[PATCH v2 0/6] mm/zswap: optimize zswap lru list

Chengming Zhou <zhouchengming@xxxxxxxxxxxxx> · Sun, 04 Feb 2024 03:05:58 +0000

Changes in v2:
- Add comment above zswap_invalidate() to mention that large folio
  swap slot is not covered for now, per Yosry.
- Add comment about locking behaviour of LRU_STOP, per Yosry.
- Add the theory details and supportive testing results on why we
  choose the exclusive load as the default for zswap, per Johannes.
- Collect tags.
- Link to v1: https://lore.kernel.org/r/20240201-b4-zswap-invalidate-entry-v1-0-56ed496b6e55@xxxxxxxxxxxxx

Hi all,

This series is motivated when observe the zswap lru list shrinking,
noted there are some unexpected cases in zswap_writeback_entry().

bpftrace -e 'kr:zswap_writeback_entry {@[(int32)retval]=count()}'

There are some -ENOMEM because when the swap entry is freed to
per-cpu swap pool, it doesn't invalidate/drop zswap entry.
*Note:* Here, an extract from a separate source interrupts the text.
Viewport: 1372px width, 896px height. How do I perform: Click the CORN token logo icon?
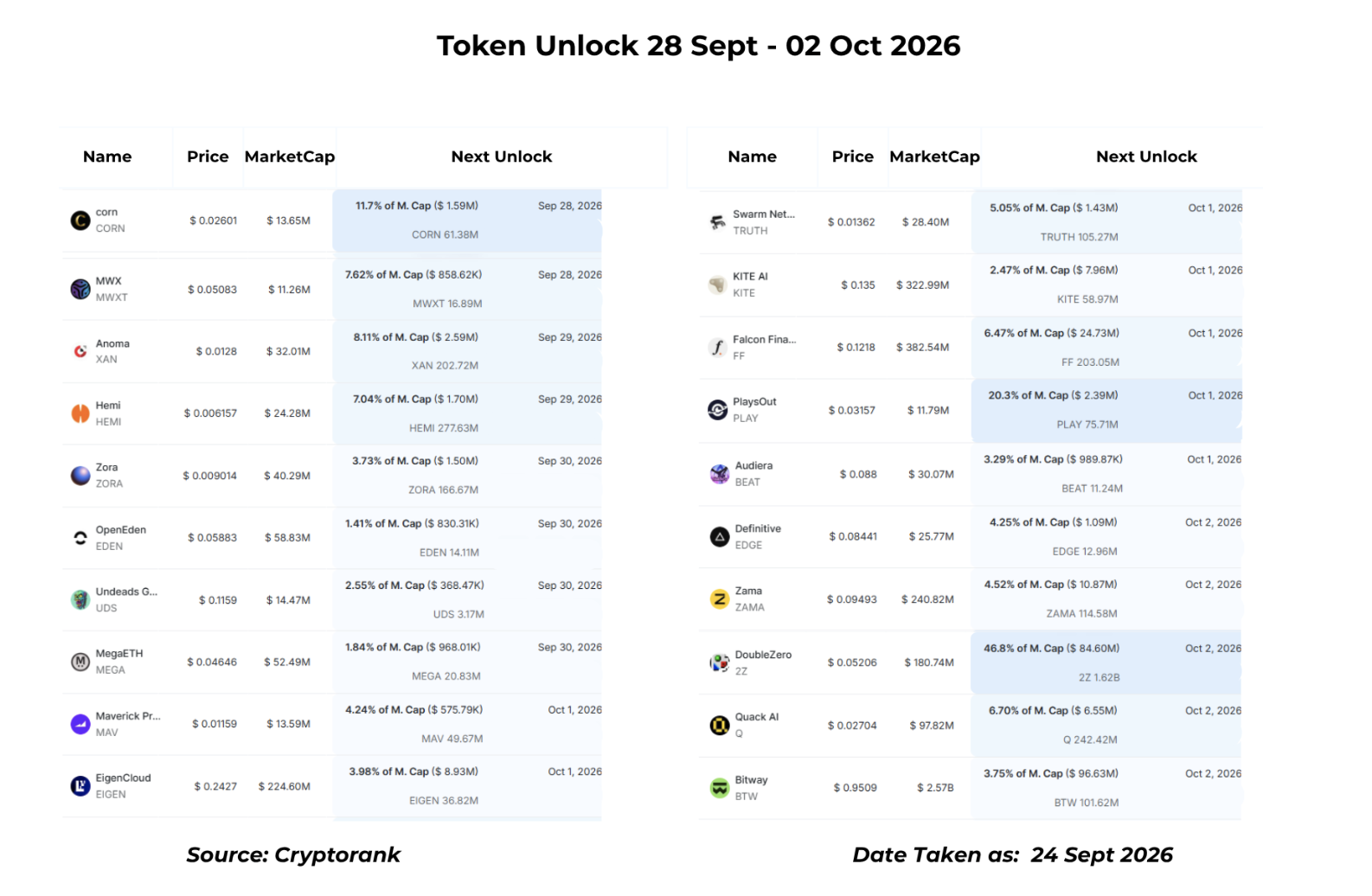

Then
the shrinker encounter these trashy zswap entries, it can't be
reclaimed and return -ENOMEM.

So moves the invalidation ahead to when swap entry freed to the
per-cpu swap pool, since there is no any benefit to leave trashy
zswap entries on the zswap tree and lru list.

Another case is -EEXIST, which is seen more in the case of
!zswap_exclusive_loads_enabled, in which case the swapin folio
will leave compressed copy on the tree and lru list. And it
can't be reclaimed until the folio is removed from swapcache.

Changing to zswap_exclusive_loads_enabled mode will invalidate
when folio swapin, which has its own drawback if that folio
is still clean in swapcache and swapout again, we need to
compress it again. Please see the commit for details on why
we choose exclusive load as the default for zswap.

Another optimization for -EEXIST is that we add LRU_STOP to
support terminating the shrinking process to avoid evicting
warmer region.

Testing using kernel build in tmpfs, one 50GB swapfile and
zswap shrinker_enabled, with memory.max set to 2GB.

                mm-unstable   zswap-optimize
real               63.90s       63.25s
user             1064.05s     1063.40s
sys               292.32s      270.94s

The main optimization is in sys cpu, about 7% improvement.

Thanks for review and comments!

Signed-off-by: Chengming Zhou <zhouchengming@xxxxxxxxxxxxx>
---
Chengming Zhou (6):
      mm/zswap: add more comments in shrink_memcg_cb()
      mm/zswap: invalidate zswap entry when swap entry free
      mm/zswap: stop lru list shrinking when encounter warm region
      mm/zswap: remove duplicate_entry debug value
      mm/zswap: only support zswap_exclusive_loads_enabled
      mm/zswap: zswap entry doesn't need refcount anymore

 include/linux/list_lru.h |   2 +
 include/linux/zswap.h    |   4 +-
 mm/Kconfig               |  16 ------
 mm/list_lru.c            |   3 ++
 mm/swap_slots.c          |   3 ++
 mm/swapfile.c            |   1 -
 mm/zswap.c               | 136 ++++++++++++++++-------------------------------
 7 files changed, 56 insertions(+), 109 deletions(-)
---
base-commit: 3a92c45e4ba694381c46994f3fde0d8544a2088b
change-id: 20240201-b4-zswap-invalidate-entry-b77dea670325

Best regards,
-- 
Chengming Zhou <zhouchengming@xxxxxxxxxxxxx>